Yes. System failover is provided through a high availability solution.

What is Orion's policy for restoring the service?

If there is a full failure of the High Availability solution, agency personnel are able to use the Azure portal to create a new Virtual Machine and the restore is retrieved from the Azure Backups.

What is Orion's escalation plan for Priority Level 1, Level 2, etc. issues?

We provide an online support site for the submittal of system issues. We also provide an on-call 800-number in the event of an afterhours emergency.

Our customers are assigned a lead support engineer and have access to this engineer at any time during normal work hours. The after-hours support line is able to contact this engineer in the event of an issue.

Orion also receives messages through email to a specific Customer Email account from the existing system providing any error notifications and import/export statistics.

In addition, we use the Microsoft Azure high available data center support program to view system performance, statistics, and platform service recommendations.

PATCH AND VERSION UPDATE MAINTENANCE

How does Orion respond to known major software bugs?: Our root cause analysis process determines the location of the issue and the resolution impact. Our support site documents these findings, and our Support Team coordinates all updates with the customer. Resolution is categorized within the Change Control Management process to determine the risk assessment, which is reviewed with the customer. A release of the update is either scheduled or authorized for an immediate patch.

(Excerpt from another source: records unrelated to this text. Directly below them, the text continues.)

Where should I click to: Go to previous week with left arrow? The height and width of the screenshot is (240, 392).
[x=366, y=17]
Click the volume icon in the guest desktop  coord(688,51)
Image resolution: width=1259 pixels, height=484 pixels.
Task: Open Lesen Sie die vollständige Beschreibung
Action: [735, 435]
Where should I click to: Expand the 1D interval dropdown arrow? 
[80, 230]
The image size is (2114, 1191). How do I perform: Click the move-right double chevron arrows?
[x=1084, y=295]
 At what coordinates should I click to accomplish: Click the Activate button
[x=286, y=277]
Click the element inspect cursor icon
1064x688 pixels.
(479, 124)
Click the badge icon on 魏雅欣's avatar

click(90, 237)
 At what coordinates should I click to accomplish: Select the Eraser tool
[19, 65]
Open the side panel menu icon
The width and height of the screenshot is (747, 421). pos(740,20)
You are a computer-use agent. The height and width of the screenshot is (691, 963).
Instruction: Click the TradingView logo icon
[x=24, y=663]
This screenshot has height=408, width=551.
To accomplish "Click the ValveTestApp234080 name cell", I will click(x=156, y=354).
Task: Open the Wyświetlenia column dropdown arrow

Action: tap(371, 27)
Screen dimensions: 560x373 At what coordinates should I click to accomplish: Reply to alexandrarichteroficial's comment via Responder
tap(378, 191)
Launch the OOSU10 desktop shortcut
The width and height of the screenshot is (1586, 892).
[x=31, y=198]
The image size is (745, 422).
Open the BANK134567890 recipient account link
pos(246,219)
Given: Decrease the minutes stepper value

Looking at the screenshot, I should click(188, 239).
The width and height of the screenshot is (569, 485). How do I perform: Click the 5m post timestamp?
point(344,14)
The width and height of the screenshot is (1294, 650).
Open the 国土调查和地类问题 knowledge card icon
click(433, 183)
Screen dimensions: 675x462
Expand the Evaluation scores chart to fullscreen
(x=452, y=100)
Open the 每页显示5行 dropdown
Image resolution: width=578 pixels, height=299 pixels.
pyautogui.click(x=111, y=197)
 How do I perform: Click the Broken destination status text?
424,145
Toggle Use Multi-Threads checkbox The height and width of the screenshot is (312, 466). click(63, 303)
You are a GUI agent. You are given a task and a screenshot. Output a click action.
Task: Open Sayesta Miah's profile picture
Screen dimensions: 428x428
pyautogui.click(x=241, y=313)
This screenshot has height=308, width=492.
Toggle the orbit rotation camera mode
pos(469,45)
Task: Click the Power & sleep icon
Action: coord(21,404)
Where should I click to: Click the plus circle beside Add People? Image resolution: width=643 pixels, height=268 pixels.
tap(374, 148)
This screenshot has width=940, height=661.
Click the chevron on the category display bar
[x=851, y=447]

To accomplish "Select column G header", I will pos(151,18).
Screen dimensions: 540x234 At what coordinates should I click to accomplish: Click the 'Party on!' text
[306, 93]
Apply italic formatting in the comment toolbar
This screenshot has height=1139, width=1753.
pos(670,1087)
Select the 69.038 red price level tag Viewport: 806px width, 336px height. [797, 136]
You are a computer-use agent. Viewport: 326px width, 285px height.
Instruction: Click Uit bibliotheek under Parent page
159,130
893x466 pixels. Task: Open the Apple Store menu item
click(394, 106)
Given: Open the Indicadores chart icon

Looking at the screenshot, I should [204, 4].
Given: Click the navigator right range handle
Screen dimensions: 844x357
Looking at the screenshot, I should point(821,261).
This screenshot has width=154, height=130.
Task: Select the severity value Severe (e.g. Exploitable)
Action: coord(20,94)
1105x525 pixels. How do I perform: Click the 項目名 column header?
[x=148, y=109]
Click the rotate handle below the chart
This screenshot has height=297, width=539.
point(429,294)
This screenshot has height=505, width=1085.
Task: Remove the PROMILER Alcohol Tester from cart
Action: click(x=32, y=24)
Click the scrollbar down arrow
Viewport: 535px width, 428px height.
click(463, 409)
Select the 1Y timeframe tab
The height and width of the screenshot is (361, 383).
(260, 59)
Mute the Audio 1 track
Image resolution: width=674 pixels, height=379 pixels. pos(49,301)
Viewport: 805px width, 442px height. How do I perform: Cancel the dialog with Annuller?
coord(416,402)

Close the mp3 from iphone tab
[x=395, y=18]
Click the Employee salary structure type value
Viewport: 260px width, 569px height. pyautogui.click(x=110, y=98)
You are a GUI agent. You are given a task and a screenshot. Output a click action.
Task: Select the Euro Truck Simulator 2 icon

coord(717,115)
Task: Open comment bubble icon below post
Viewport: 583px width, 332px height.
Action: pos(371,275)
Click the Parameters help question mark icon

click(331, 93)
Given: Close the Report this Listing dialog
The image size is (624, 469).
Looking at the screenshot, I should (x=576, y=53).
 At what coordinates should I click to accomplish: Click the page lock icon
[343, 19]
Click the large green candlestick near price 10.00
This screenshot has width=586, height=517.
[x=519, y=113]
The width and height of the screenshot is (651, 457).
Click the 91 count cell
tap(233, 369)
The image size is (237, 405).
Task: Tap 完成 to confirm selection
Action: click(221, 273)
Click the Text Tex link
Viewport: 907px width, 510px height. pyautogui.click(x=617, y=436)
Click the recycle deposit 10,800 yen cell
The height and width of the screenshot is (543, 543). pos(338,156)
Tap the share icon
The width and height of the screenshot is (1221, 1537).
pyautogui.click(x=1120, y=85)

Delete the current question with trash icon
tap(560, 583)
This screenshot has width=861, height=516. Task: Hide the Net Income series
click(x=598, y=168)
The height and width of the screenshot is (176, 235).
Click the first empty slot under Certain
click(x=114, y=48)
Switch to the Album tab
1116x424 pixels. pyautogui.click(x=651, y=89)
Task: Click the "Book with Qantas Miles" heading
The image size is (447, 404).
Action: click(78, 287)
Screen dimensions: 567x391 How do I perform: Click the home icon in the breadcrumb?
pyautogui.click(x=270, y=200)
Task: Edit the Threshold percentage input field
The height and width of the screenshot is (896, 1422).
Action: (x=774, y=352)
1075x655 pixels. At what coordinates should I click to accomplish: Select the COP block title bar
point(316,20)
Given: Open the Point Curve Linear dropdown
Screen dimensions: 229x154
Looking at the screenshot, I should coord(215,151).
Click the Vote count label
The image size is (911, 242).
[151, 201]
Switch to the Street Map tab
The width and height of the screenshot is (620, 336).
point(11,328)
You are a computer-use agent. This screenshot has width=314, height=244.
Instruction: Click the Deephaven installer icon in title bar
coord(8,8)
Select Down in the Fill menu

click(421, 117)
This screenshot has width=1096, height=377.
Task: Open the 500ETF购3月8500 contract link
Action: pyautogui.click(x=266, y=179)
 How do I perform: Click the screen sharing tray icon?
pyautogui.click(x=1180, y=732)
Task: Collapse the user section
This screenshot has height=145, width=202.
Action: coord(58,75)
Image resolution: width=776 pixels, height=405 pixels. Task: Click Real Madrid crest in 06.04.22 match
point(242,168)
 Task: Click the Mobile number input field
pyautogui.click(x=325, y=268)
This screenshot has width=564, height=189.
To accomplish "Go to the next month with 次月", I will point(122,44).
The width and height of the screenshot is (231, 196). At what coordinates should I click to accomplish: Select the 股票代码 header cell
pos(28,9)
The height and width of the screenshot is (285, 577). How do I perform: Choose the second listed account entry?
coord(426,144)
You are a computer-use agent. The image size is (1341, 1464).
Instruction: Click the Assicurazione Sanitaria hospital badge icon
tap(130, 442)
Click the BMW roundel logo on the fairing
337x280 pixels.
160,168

If the issue resolution is required to reduce data loss or corruption the resolution is spearheaded by the data team for an immediate database patch with the effort to reduce any long term issues.
How does Orion plan for applying patches and updates?: Updates and patches are coordinated through a release to the customer-provided test site. This includes release notes and ATP testing plans. Upon acceptance (which must occur within an agreed-to timeframe not to exceed 14 days), the system is scheduled for upgrade. Upgrades are typically scheduled for after 5 pm Monday through Wednesday. Weekly change control meetings occur to validate customer upgrade plans, schedules, and personnel.
What is the notification lead-time to the customer for applying patches and updates?: Our software has 1 upgrade/patch quarterly with 1 major functional upgrade annually. Ad-hoc patches are coordinated directly with the customer representative and can be scheduled through a mutually agreeable time period. Each customer has control of when patches and updates are applied to their instance of the system.